◆ Exercise ◆
Retype every one of the entries below word for word, and leave the pictures out.
— START Data for the task —
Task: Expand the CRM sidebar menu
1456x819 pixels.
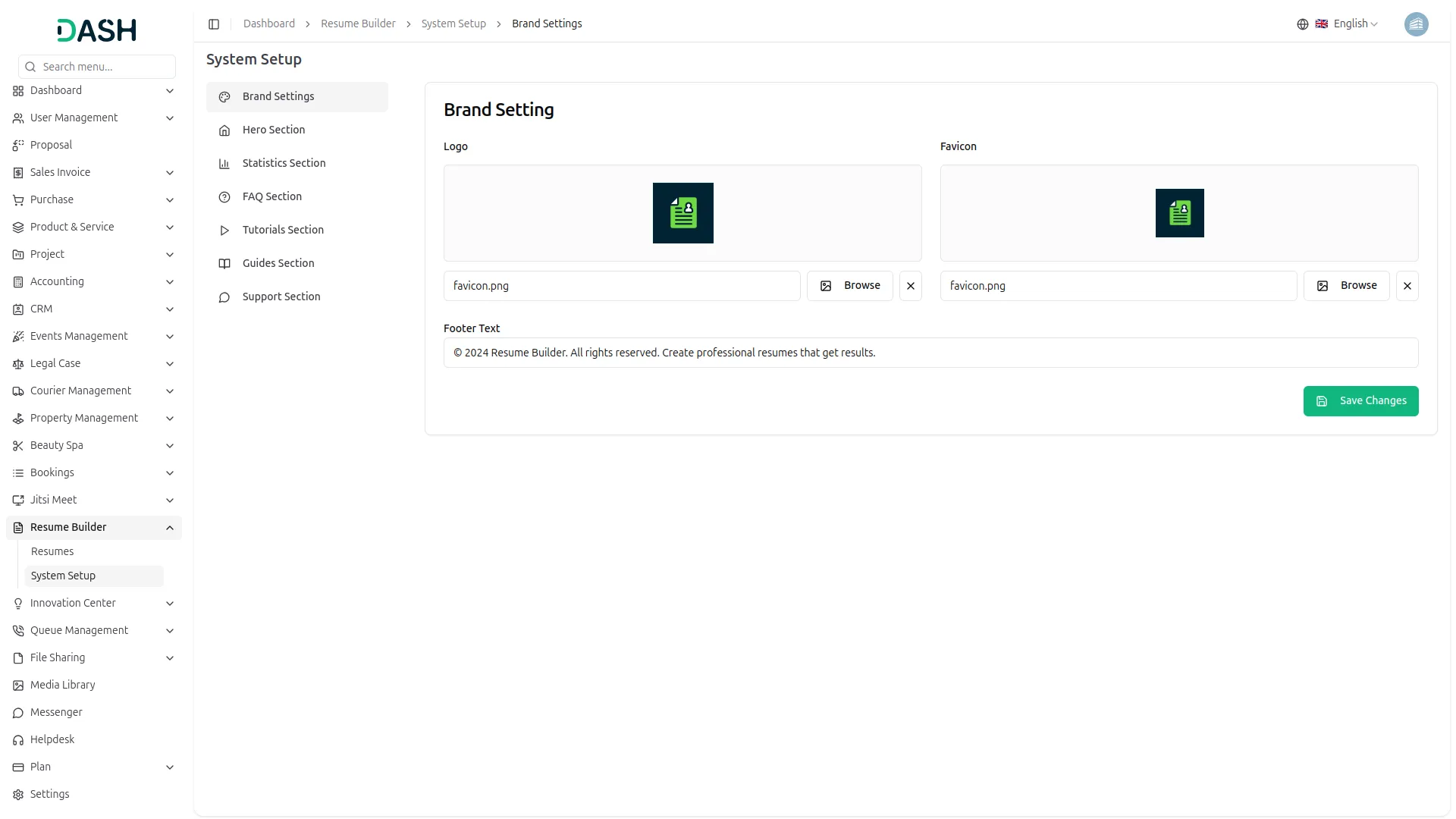Action: coord(170,309)
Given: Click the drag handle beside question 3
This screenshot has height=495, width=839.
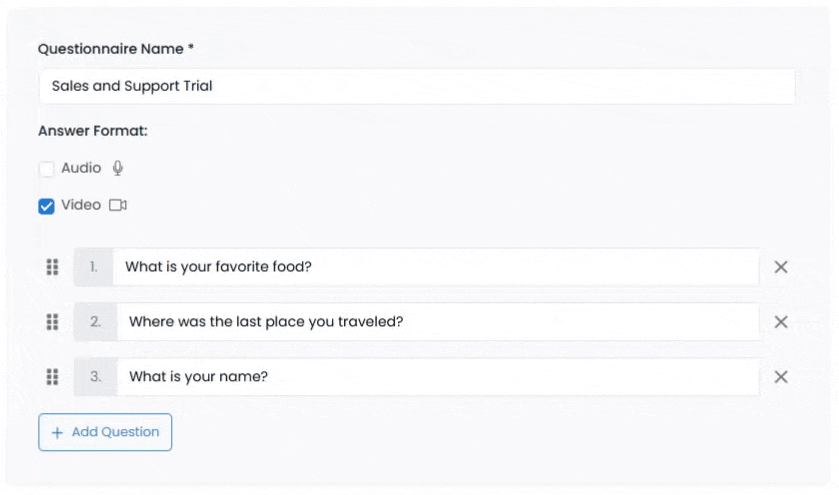Looking at the screenshot, I should [52, 377].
— END Data for the task —
◆ Final answer ◆
Task: Expand the CRM sidebar menu
1456x819 pixels.
Action: coord(170,309)
Given: Click the drag handle beside question 3
This screenshot has height=495, width=839.
Looking at the screenshot, I should [52, 377].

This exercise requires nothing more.